── Belge alıntısı

Emel SUNGUR:Şevket Eygi'ye yanıt
Kendimizi kandırıp bütün her şeyİ ÖZGÜRLÜK olarak algılayalım. Algılayalım da asıl zihniyeti ortaya koyan bu altta sıralanmış incileri ne yapalım, özgürlüklerimizin kadın özgürlüğünün hangi bölümüne koyalım. Milli Gazete yazarı Mehmet Şevket Eygi
Eygi “erkeklerle kadınların tokalaşmasının günah” diyor.
O zaman ben bu inancın içinde zaten yokum. ( Emel Sungur)
Şevket Eygi'ye yanıt
“ Amalar ve ancaklar”’la geçen ömrümüze her gün yeni bir şey ekleniyor. Bir sürü şey hiç yaşanmamış gibi görmezden gelip geçiştirmemiz dayatılıyor “Kendileri” ne göre bir özgürlük listesi hazırlayanlar tarafından. Bu hazırlanan listede var olanlar sadece bu iktidarın ihtiyaçlarının sıralanması ve tabi ki erkeklerin ihtiyaçlarının.

────
── Sağlanan malzeme

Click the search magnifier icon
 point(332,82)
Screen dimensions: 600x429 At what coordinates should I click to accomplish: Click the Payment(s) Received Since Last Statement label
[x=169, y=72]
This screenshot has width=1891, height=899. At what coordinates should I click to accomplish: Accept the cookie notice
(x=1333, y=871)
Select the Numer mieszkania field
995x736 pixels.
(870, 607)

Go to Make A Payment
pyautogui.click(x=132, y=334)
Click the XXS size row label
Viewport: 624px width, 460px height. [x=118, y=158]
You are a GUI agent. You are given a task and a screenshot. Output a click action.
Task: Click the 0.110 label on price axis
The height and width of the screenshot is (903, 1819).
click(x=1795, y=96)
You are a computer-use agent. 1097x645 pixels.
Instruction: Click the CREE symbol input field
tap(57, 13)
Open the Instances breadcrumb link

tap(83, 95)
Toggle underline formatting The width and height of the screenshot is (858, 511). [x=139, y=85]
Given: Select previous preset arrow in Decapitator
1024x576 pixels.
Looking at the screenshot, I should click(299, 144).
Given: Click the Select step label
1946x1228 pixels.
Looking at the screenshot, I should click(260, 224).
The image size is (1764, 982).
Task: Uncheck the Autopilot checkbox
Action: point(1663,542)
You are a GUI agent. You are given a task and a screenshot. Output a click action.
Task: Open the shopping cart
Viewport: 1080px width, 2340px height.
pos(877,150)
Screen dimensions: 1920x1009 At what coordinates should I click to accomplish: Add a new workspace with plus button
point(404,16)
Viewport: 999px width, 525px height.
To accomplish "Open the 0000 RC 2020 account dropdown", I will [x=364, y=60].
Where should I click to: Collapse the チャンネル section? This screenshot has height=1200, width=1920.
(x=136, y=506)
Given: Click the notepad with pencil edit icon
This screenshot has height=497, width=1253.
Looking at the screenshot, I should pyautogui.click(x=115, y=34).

────

Görev A: Belge alıntısını iki cümleyle özetleyin.
Görev B:
Belge alıntısına göre aşağıdaki soruları yanıtlayın:
(i) Mehmet Şevket Eygi hangi gazetenin yazarıdır?
(ii) Eygi neyin günah olduğunu söylüyor?
(iii) Hazırlanan özgürlük listesinde kimlerin ihtiyaçları sıralanıyor?
Görev C: Belge alıntısında "Emel SUNGUR:Şevket Eygi'ye" sözcükleriyle başlayan bölümü, "ki erkeklerin ihtiyaçlarının." sözcükleri de dahil olmak üzere hiçbir değişiklik yapmadan kopyalayın.

Yazılı yanıt A: Milli Gazete yazarı Mehmet Şevket Eygi'nin erkeklerle kadınların tokalaşmasını günah saydığı aktarılıyor ve yazar, öyleyse bu inancın içinde zaten olmadığını söylüyor. Kendilerine göre bir özgürlük listesi hazırlayanların pek çok şeyi görmezden gelmeyi dayattığı, bu listede ise yalnızca iktidarın ve erkeklerin ihtiyaçlarının sıralandığı belirtiliyor.

Yazılı yanıt B:
(i) Milli Gazete'nin.
(ii) Erkeklerle kadınların tokalaşmasının.
(iii) Bu iktidarın ve erkeklerin.

Yazılı yanıt C:
Emel SUNGUR:Şevket Eygi'ye yanıt
Kendimizi kandırıp bütün her şeyİ ÖZGÜRLÜK olarak algılayalım. Algılayalım da asıl zihniyeti ortaya koyan bu altta sıralanmış incileri ne yapalım, özgürlüklerimizin kadın özgürlüğünün hangi bölümüne koyalım. Milli Gazete yazarı Mehmet Şevket Eygi
Eygi “erkeklerle kadınların tokalaşmasının günah” diyor.
O zaman ben bu inancın içinde zaten yokum. ( Emel Sungur)
Şevket Eygi'ye yanıt
“ Amalar ve ancaklar”’la geçen ömrümüze her gün yeni bir şey ekleniyor. Bir sürü şey hiç yaşanmamış gibi görmezden gelip geçiştirmemiz dayatılıyor “Kendileri” ne göre bir özgürlük listesi hazırlayanlar tarafından. Bu hazırlanan listede var olanlar sadece bu iktidarın ihtiyaçlarının sıralanması ve tabi ki erkeklerin ihtiyaçlarının.